The widow wept; and some around the dame
Twittered, like sparrows in the early morn,
Their heads commingled. Others, standing shy
Upon the outskirts of the gaudy flock,
Cooed, breast to breast, like sunny doves; and some
Scolded, like magpies, fiercely to themselves,
For want of listeners. Halil only smiled.
Then cried another, fine in purple silk,
Lifting her henna-tinted hand that blazed
With a round ruby, lady by her mien:
"Shame on you, Pacha! You have taken our seat
Upon the hill-side, where we sat and looked
At holy Asia as the sun went down,—
Ay, and defiled it, made it lairs for dogs
In heaps of rubbish!" Here the better sort
Essayed a groan, that ended in a sigh
Half full of tears,—the woman's way, good lack!
Others-declaimed in various treble tones.
One said the digging had destroyed her well;
Another that her windows all were blind
Against the growing wall; another vowed
She had been robbed of pics on pics of land
By limits falsely run. Halil began
To look around him, with his eyes upturned,
As though he saw the planets through the roof
And held no commerce with terrestrial things.
By this the beldame, reaching out her neck,
Her eyes no longer running, found a tongue.—
"Your heart is hard; I see it in your face;
But tremble. Pacha, lest the sorrowing poor
Should cry against you! For that sacred cry
Finds soonest entrance into Allah's ears:
Yea, while the very prayers of holy men
Stand humbly waiting!" Halil smiled again;
For he was skeptical and weak of faith,
Like almost all our men of high degree,
And scarce saw God in anything, they say,—
Praise be to Allah, that such souls are damned!
But here his patience failed him. "Get ye gone!"
He cried, as though he shouted to his men
Amidst the clattering engines—"Get ye gone!
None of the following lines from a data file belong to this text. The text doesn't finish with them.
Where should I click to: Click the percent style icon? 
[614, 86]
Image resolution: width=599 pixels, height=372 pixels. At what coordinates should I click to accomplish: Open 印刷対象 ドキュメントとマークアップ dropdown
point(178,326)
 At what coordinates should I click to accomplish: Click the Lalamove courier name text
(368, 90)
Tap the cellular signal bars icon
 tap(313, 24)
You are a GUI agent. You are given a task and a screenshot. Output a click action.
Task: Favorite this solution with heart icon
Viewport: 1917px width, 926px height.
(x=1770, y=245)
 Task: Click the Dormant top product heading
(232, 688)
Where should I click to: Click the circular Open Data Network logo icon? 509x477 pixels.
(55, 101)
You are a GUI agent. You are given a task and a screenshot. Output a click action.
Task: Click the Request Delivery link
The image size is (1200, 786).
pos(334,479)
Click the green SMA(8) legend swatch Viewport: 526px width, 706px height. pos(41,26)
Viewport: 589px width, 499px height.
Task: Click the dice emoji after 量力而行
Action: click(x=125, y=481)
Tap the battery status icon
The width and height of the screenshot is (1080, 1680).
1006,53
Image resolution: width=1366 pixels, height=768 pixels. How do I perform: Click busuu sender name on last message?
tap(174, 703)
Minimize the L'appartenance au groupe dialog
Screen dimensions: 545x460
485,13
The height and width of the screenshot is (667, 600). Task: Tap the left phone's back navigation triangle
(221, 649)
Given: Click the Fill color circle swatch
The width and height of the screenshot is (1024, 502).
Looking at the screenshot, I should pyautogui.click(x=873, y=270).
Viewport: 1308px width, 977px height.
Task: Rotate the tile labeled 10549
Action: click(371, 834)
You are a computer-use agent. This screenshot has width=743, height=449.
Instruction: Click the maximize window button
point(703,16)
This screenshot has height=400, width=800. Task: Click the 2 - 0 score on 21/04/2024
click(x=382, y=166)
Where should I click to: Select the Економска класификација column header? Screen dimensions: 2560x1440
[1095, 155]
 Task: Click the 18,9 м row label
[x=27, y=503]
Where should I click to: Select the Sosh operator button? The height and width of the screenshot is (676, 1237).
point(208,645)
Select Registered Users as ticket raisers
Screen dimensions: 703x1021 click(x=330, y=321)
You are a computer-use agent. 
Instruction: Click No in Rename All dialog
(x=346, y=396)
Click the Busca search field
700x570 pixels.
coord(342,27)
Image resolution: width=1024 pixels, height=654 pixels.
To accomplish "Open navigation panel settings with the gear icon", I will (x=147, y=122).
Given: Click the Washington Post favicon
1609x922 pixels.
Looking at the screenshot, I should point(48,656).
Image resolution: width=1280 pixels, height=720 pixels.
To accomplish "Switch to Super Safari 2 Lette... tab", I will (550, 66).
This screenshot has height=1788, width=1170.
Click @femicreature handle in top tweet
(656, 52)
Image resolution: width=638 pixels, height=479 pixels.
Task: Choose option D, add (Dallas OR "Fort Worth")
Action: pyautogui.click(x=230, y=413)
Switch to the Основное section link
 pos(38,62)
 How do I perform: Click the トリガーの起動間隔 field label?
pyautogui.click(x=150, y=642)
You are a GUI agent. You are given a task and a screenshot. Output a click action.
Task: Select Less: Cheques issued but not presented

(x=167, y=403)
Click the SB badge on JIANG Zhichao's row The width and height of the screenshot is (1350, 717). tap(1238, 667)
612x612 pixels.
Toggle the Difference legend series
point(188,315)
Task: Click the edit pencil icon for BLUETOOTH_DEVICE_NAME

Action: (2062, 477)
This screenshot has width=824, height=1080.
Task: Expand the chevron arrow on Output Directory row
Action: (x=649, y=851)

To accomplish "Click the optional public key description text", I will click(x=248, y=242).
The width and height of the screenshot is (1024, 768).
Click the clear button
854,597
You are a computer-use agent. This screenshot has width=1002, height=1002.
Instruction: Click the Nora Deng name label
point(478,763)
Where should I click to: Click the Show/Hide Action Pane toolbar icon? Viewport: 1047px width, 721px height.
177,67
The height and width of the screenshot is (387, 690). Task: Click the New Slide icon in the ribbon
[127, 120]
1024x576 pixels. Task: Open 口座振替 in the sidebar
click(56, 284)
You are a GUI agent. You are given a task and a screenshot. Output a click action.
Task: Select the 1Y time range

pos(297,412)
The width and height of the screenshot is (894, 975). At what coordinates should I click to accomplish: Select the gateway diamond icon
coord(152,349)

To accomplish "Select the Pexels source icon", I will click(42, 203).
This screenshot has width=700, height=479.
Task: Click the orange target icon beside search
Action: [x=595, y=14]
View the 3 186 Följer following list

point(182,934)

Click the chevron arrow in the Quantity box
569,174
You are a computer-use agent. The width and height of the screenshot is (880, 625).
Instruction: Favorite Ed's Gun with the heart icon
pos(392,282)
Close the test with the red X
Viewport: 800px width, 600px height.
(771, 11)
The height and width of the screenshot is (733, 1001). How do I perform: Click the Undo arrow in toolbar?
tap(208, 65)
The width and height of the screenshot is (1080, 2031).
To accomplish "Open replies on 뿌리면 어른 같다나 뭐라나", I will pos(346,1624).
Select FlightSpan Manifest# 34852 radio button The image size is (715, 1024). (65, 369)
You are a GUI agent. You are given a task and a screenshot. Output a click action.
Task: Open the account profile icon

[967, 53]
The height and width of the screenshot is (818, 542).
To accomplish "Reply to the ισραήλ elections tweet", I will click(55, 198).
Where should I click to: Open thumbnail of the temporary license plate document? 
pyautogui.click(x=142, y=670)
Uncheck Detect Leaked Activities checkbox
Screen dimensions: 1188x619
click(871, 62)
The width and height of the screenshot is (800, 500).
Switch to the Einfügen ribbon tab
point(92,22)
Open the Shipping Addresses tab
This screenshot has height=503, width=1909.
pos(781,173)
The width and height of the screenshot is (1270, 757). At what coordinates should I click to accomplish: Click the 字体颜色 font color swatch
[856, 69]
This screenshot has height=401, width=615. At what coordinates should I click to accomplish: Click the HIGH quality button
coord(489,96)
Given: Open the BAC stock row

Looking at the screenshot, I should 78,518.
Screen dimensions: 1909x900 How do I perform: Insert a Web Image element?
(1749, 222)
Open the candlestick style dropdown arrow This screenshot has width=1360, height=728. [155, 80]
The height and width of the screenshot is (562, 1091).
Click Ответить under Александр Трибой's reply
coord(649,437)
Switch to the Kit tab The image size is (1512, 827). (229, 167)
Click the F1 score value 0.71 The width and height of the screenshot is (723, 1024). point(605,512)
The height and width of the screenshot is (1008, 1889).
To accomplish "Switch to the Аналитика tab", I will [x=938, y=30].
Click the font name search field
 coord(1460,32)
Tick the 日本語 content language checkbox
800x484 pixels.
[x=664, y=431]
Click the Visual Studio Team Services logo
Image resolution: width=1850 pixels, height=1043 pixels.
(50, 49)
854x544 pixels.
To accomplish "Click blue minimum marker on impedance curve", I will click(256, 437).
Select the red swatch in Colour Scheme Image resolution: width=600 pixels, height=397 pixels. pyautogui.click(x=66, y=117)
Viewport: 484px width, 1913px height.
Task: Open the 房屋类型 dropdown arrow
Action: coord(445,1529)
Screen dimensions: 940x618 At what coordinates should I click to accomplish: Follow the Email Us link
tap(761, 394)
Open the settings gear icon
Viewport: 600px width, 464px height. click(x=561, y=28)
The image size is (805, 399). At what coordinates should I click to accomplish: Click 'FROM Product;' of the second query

Ye flock of talking parrots, badly taught
By shallow knaves, my noted enemies!
And you, ill-boding raven, evil-eyed,
To whom another's pleasure is offence!
Ye know no more of custom nor of law
Than yawping geese, ye painted harridans!
Forgetful of your sex, and what is due
To man, your master, you confront me here—
Loose tonged and shameless as the Pera-girls
Who sell their favors;—and on what pretext?